Your kid comes home from school every day overstimulated, exhausted, and stimming hard. The teacher says everything is fine. The IEP team report says progress on goals. You know what you're seeing, and what you're seeing isn't fine. Here is how to push that conversation back to real data, request the meeting that matters, and use IDEA the way it was actually written.
Start with the home data, not the school's narrative
The school sees your kid for the six hours they can hold it together. You see the four hours afterward when they cannot. The home data is real data. Start logging:
- What time they come home
- How long until the meltdown / shutdown / freeze begins
- What triggers seem to set it off (transition, food, sibling noise, screen request denial)
- How long until regulation returns
- What helped them recover
Two weeks of home log is enough. That log is the evidence the IEP team has never seen. They cannot pretend the school day is going fine when the same kid is in meltdown every afternoon.
Request an IEP meeting in writing
Federal law (IDEA, 34 CFR 300.324) gives you the right to request an IEP team meeting at any time. The school has to respond. Make the request in writing — email is fine. State the reason ("I have data from the past two weeks showing the current IEP is not meeting my child's needs"). Attach the home log. Ask for the meeting within 30 days.
The phrases that work in IEP meetings
School staff are trained to use defensive procedural language. You need plain-language responses that force specifics:
- "Where is the data that shows that?" — when they assert your child is fine
- "What is the present level of performance that you are basing that goal on?" — when goals look vague
- "How will we measure that?" — when accommodations sound abstract
- "I'd like that documented in the IEP, please" — when they verbally agree but won't write it down
The last one is the most important. If it is not in the IEP in writing, it does not exist legally. Verbal agreements are not binding. Get it in writing or it is not real.

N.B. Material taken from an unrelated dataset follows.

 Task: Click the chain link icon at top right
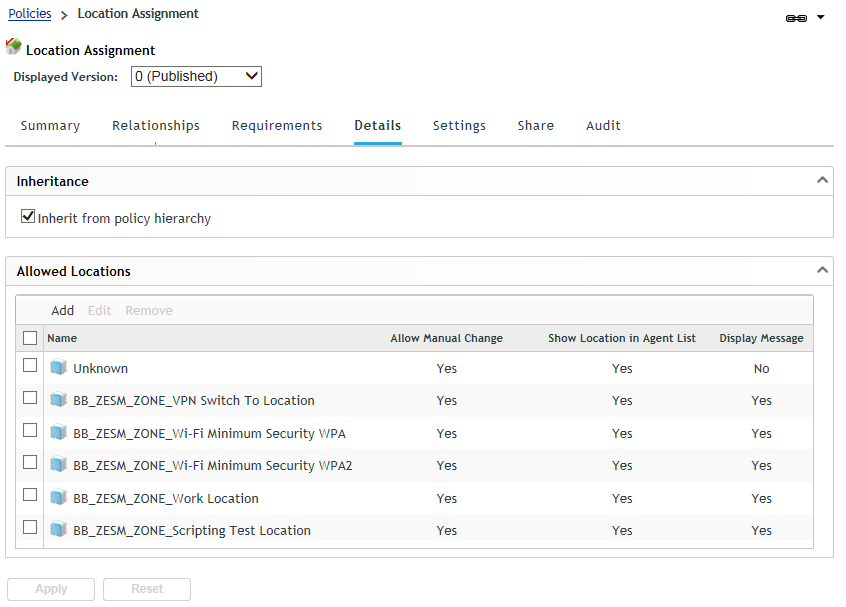click(796, 18)
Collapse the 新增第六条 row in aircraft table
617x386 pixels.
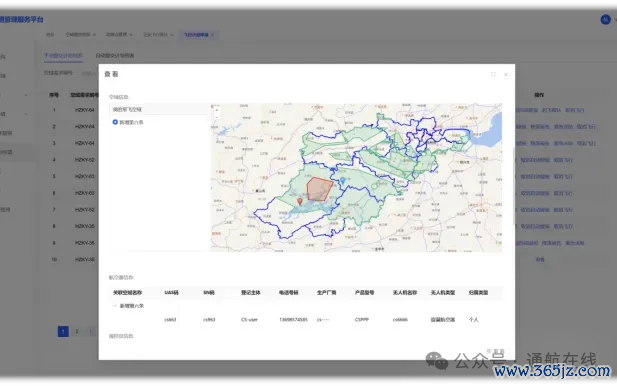pos(115,306)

When the meeting goes wrong
If the school will not adjust the IEP based on the data you bring, you have three escalation paths:
- Request an Independent Educational Evaluation (IEE) at district expense — 34 CFR 300.502 gives you this right when you disagree with the school's evaluation. Use our IEE request tool to generate the letter.
- File a complaint with your state Department of Education — every state has an investigative process for IDEA violations. Faster and cheaper than due process.
- Due process — the formal hearing. Slow and expensive. Last resort, but real.
The school will rarely fight when you have written home data + a documented meeting request + the IEE-request letter. The system is designed to back down when you know which paragraph of which regulation you are standing on.